Records from a data source:
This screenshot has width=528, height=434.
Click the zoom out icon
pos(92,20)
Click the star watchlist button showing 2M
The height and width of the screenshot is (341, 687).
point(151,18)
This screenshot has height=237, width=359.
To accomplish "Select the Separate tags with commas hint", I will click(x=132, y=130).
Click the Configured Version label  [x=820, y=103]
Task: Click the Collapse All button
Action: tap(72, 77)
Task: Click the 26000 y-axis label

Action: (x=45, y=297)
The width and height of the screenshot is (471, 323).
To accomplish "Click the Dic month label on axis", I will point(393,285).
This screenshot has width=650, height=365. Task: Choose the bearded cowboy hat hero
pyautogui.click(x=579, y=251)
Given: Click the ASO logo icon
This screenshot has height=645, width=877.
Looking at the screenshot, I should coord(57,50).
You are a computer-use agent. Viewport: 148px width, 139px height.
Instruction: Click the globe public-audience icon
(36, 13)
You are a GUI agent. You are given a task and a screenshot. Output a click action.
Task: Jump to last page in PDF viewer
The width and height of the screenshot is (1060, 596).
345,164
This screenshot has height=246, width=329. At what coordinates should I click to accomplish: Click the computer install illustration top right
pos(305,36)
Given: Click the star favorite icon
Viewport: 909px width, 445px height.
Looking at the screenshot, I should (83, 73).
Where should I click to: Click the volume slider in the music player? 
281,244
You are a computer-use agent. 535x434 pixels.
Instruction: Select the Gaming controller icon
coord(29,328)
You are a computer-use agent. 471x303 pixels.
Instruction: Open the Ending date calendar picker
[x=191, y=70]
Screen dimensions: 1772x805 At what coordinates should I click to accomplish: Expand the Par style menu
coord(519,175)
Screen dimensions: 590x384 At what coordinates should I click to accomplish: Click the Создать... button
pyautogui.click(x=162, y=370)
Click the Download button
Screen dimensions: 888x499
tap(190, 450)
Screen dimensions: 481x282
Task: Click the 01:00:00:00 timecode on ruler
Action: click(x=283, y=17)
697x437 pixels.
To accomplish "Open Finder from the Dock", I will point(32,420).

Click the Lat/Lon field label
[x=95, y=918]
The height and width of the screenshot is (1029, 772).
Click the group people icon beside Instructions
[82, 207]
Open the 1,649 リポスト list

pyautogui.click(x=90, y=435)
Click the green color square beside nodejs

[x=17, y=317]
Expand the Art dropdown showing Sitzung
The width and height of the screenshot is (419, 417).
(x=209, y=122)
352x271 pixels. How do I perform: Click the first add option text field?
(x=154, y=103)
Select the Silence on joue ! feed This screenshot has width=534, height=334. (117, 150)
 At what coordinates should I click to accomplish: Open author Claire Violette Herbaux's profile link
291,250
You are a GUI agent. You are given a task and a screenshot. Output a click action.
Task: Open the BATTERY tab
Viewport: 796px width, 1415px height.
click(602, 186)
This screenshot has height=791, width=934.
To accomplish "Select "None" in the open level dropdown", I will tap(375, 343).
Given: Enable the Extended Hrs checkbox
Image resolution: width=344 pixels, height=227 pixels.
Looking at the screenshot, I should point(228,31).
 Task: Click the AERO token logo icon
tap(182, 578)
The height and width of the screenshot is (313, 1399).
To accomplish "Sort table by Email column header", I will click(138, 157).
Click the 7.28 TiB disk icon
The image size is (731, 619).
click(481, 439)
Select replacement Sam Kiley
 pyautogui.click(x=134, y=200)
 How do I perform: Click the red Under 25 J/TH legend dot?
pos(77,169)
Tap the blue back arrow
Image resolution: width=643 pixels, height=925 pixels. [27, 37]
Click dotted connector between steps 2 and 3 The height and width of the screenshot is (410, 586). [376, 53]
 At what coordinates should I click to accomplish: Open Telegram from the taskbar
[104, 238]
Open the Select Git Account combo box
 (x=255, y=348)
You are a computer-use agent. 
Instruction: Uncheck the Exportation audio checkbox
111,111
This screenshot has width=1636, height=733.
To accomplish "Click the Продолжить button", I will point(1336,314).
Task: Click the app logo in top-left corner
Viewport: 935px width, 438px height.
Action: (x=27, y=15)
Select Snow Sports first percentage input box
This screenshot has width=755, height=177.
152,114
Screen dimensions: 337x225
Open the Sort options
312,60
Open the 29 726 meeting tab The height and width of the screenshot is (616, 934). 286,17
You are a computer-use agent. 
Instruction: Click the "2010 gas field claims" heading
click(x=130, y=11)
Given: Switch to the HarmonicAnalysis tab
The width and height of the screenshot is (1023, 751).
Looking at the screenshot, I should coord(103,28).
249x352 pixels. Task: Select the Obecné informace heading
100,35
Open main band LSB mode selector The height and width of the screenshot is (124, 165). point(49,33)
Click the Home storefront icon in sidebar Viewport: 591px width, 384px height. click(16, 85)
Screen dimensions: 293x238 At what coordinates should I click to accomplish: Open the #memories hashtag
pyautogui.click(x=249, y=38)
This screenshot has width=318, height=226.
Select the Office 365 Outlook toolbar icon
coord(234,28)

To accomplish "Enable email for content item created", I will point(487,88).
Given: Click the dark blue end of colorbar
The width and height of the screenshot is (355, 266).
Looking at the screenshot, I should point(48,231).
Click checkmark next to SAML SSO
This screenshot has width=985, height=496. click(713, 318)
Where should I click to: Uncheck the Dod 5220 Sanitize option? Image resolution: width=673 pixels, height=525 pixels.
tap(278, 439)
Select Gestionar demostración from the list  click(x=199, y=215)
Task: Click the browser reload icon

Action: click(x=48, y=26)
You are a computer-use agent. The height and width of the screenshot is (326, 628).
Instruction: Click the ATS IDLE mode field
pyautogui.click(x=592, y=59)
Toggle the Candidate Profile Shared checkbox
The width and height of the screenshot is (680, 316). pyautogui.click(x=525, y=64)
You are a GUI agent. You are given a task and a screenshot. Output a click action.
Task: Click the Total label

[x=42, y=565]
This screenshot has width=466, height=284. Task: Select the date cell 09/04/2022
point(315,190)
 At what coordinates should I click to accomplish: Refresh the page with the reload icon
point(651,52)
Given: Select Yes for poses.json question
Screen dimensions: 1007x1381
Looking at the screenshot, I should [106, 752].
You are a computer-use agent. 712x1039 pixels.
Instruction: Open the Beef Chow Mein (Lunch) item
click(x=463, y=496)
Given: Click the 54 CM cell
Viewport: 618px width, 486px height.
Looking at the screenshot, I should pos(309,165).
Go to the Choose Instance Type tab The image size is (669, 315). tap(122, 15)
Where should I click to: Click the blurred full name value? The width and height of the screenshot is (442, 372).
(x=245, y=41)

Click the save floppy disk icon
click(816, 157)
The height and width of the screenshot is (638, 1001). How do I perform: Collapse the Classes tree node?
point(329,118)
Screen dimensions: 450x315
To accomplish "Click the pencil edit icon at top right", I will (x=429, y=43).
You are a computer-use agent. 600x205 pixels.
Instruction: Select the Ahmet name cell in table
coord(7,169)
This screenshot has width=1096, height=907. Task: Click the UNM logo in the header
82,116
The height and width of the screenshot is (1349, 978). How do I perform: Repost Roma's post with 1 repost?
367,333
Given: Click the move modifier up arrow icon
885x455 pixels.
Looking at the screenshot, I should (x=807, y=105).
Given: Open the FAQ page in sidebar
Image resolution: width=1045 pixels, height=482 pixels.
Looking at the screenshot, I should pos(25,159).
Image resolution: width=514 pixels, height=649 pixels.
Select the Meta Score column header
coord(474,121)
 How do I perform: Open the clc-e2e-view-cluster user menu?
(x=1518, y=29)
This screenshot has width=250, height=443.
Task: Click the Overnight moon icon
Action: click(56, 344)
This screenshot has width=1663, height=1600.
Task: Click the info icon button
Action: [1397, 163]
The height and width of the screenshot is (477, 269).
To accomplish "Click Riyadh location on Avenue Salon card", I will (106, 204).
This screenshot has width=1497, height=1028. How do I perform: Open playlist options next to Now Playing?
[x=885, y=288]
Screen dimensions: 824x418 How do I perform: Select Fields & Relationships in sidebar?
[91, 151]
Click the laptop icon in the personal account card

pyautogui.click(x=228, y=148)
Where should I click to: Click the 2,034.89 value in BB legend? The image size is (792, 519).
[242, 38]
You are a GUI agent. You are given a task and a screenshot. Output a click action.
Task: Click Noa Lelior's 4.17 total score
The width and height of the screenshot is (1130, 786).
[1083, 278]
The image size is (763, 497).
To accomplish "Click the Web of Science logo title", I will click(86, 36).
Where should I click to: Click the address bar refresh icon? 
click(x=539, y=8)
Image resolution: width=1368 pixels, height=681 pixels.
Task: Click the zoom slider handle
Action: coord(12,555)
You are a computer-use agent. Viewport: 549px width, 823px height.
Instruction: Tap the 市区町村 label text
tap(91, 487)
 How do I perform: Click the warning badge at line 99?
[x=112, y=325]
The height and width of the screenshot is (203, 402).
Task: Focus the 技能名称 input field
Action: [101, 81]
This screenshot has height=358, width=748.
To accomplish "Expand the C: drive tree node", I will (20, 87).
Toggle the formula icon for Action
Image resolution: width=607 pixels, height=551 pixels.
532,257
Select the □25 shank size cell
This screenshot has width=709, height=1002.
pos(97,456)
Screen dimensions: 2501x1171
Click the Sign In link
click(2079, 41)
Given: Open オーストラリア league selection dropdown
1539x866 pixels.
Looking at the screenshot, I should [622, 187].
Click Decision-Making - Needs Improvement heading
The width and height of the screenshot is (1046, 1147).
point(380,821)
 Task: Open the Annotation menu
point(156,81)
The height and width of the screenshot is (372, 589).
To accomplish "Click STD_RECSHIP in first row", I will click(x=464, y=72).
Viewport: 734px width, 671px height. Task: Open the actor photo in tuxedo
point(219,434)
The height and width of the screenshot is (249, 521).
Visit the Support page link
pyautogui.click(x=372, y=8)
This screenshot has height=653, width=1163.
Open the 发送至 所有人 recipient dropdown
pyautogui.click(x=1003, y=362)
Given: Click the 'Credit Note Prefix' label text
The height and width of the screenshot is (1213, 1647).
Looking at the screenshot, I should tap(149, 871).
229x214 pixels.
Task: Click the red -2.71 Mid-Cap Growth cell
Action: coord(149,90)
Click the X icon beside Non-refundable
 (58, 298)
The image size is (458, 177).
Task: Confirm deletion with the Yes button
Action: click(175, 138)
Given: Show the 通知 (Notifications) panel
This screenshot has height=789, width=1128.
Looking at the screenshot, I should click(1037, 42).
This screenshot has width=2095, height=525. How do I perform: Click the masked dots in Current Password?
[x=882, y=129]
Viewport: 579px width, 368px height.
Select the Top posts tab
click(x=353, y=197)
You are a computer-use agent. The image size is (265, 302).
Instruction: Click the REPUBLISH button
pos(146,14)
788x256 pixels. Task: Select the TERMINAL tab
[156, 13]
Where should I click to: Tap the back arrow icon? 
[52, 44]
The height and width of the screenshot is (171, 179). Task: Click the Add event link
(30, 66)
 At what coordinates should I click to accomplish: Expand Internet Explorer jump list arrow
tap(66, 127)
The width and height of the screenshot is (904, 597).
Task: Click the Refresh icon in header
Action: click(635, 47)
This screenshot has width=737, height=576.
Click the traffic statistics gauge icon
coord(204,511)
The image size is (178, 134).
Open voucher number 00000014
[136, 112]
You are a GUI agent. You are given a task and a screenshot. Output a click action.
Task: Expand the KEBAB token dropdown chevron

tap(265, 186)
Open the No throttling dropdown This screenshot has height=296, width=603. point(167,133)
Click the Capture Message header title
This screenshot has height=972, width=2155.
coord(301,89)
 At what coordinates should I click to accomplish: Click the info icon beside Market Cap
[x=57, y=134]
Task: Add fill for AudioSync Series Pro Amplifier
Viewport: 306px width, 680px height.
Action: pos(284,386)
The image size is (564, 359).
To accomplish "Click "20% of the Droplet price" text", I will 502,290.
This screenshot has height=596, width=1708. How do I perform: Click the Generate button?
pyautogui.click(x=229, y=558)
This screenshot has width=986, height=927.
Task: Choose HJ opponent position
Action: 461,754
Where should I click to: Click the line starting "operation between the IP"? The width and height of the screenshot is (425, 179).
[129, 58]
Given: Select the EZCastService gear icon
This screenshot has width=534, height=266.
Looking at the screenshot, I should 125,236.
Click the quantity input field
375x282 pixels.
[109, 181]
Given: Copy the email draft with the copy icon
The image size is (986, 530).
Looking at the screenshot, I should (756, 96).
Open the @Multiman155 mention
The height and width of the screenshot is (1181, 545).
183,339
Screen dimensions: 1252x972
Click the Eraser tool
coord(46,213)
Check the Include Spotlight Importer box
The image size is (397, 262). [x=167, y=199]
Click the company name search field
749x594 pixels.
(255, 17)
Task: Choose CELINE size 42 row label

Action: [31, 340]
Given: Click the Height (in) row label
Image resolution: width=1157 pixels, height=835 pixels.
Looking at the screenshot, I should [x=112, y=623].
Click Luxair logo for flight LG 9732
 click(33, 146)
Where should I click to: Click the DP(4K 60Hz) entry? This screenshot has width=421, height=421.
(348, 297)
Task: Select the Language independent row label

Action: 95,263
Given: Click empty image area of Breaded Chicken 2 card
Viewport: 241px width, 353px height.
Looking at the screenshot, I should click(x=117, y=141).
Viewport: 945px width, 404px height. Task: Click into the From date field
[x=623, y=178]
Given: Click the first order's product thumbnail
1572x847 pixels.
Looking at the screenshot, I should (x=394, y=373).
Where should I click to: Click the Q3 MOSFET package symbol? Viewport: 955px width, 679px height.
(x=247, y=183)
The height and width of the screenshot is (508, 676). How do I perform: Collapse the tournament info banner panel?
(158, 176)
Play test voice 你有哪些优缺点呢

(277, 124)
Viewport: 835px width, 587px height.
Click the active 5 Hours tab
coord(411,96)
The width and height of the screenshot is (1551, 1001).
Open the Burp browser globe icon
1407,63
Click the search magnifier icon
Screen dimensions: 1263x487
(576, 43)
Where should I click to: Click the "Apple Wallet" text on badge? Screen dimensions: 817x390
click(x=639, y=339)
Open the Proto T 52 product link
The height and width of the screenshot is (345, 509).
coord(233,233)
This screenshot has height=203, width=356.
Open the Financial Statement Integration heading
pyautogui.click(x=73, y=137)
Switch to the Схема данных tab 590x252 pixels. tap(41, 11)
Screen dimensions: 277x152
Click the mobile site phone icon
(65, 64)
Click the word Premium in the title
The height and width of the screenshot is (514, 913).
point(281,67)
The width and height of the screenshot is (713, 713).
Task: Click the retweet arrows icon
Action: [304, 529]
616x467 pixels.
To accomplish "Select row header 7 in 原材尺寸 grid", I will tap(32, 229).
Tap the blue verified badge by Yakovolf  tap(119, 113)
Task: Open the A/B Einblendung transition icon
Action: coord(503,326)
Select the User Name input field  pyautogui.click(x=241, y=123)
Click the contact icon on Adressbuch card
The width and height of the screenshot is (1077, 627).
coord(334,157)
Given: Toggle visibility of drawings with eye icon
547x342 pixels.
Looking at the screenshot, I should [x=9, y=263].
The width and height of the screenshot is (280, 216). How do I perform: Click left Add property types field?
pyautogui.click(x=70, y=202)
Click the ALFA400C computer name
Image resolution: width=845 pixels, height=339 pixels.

[Activity]: Retype the portion of the data above that starts on the line with "Where should I click to: Tap" and finishes on the line with "Given: Select the EZCastService gear icon", including both of those lines.

[Solution to the exercise]:
Where should I click to: Tap the back arrow icon? 
[52, 44]
The height and width of the screenshot is (171, 179). Task: Click the Add event link
(30, 66)
 At what coordinates should I click to accomplish: Expand Internet Explorer jump list arrow
tap(66, 127)
The width and height of the screenshot is (904, 597).
Task: Click the Refresh icon in header
Action: click(635, 47)
This screenshot has width=737, height=576.
Click the traffic statistics gauge icon
coord(204,511)
The image size is (178, 134).
Open voucher number 00000014
[136, 112]
You are a GUI agent. You are given a task and a screenshot. Output a click action.
Task: Expand the KEBAB token dropdown chevron

tap(265, 186)
Open the No throttling dropdown This screenshot has height=296, width=603. point(167,133)
Click the Capture Message header title
This screenshot has height=972, width=2155.
coord(301,89)
 At what coordinates should I click to accomplish: Click the info icon beside Market Cap
[x=57, y=134]
Task: Add fill for AudioSync Series Pro Amplifier
Viewport: 306px width, 680px height.
Action: pos(284,386)
The image size is (564, 359).
To accomplish "Click "20% of the Droplet price" text", I will 502,290.
This screenshot has height=596, width=1708. How do I perform: Click the Generate button?
pyautogui.click(x=229, y=558)
This screenshot has width=986, height=927.
Task: Choose HJ opponent position
Action: 461,754
Where should I click to: Click the line starting "operation between the IP"? The width and height of the screenshot is (425, 179).
[129, 58]
Given: Select the EZCastService gear icon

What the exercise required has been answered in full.